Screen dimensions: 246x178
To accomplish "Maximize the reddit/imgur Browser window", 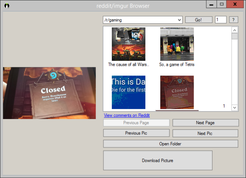I will coord(221,4).
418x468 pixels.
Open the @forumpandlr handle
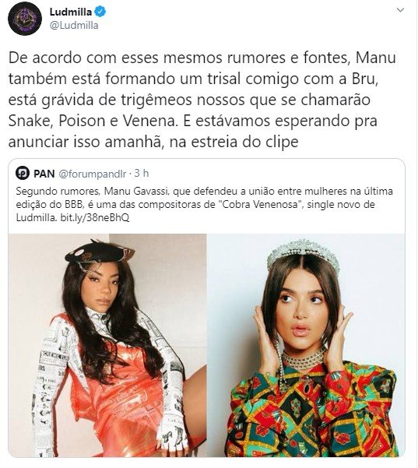(93, 174)
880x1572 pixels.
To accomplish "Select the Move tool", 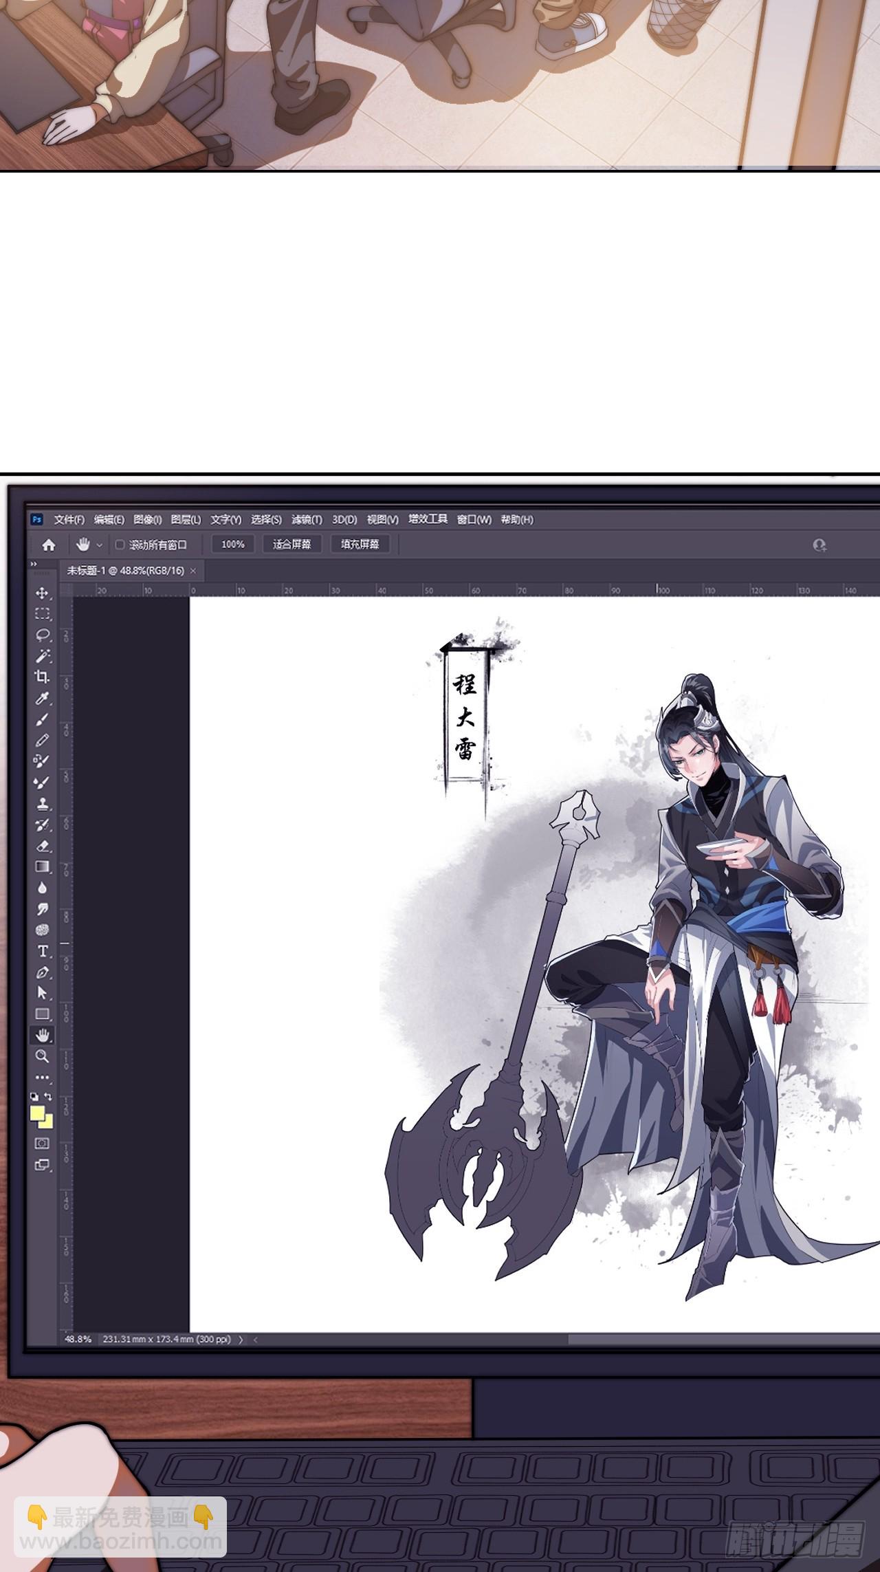I will click(x=42, y=593).
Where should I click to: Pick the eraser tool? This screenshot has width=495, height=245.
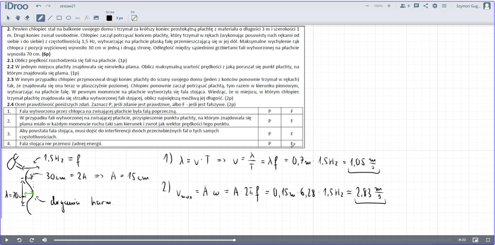[27, 18]
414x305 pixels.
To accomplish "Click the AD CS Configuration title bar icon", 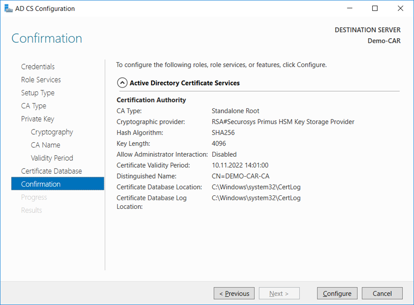I will [x=8, y=8].
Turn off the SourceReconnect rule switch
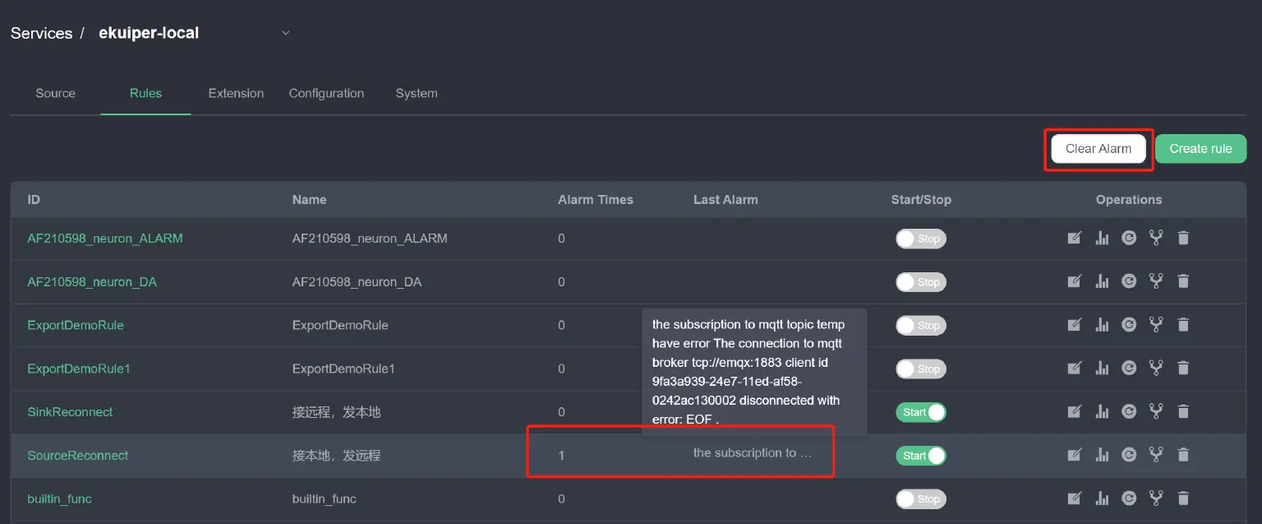The image size is (1262, 524). pos(920,456)
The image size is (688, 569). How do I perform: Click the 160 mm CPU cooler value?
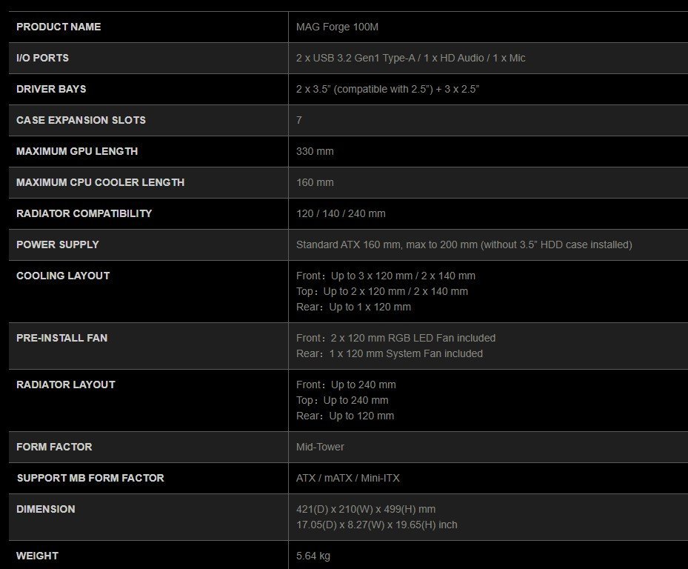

● ● ● ● ● ● ●

The answer must consist of every line from the entries that holds the string "pixels".

418x468 pixels.
880x1572 pixels.
414x305 pixels.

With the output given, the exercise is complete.